As part of her preparation to deliver a speech in her local church on world hunger, she researched Bangladesh and discovered that many people there were suffering from chronic arsenic exposure from well water supplies.

She contemplated her experiences and the fact that she and her family were using well water, and had an "aha" insight. The source of her skin cancers must be linked to their well water.

She and her husband, family physician and past president of the Georgia Academy of Family Physicians Dr. Howard McMahan, had their tap water tested. Nothing too unusual was detected. But then they decided to test water from their hot water heater. The arsenic meter spiked.

The McMahans pointed out that, since arsenic can accumulate in body tissues over time if it isn't completely eliminated, the hot water heater served as an example of what was going on with daily consumption of arsenic in water.

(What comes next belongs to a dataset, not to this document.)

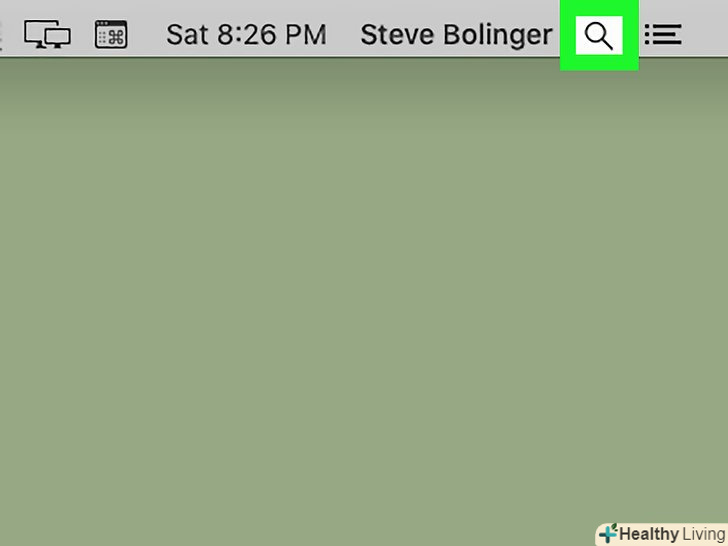Image resolution: width=728 pixels, height=546 pixels.
Task: Click the Healthy Living watermark text
Action: click(672, 534)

More and more cases of cancers and arsenic poisoning from well water users in that region were analyzed to detect a pattern in that area. Meanwhile, by no longer using that water, Janet's health improved.

But their abstinence was too late for their college student son Ben, who was diagnosed with gastro-esophageal junction adenocarcinoma at the age of 24.

All the best mainstream approaches at Sloane-Kettering in NYC probably hastened young Ben's death, which was attributed to cancer instead of removing vital organ parts or chemotherapy.

Janet feels certain that his death came from the water. This inspired her tireless crusade of getting others in southern Georgia equipped to isolate and contain the arsenic-water issue. But it's not just well water that contains arsenic. Various factory farm and Big Ag practices have soaked the ground with arsenic that seeps into ground water.

Chicken feeds contain compounds that morph into arsenic, and factory farms have used chicken poop as fertilizer. Southern states that had focused on cotton crops used pesticides and fertilizers that contained arsenic compounds. Now, the rice that they grow is rife with arsenic.

Once arsenic is absorbed into the soil, it doesn't break down into harmless compounds.

Around the time when Janet's son Ben was undergoing conventional cancer treatments, a high-ranking Georgia state health official wrote Janet with the explanation that a recent drought had caused groundwater in the area to become more concentrated with arsenic.

With all this happening in addition to water fluoridation, it's wise to use reverse osmosis/carbon-filtered water with added ultraviolet light that's available in most food stores at 25 to 50 cents a gallon.

That system handles both types of arsenic and most of the fluoride. Simply adding a pinch of sea salt per pint of water restores much of the mineral content filtered out.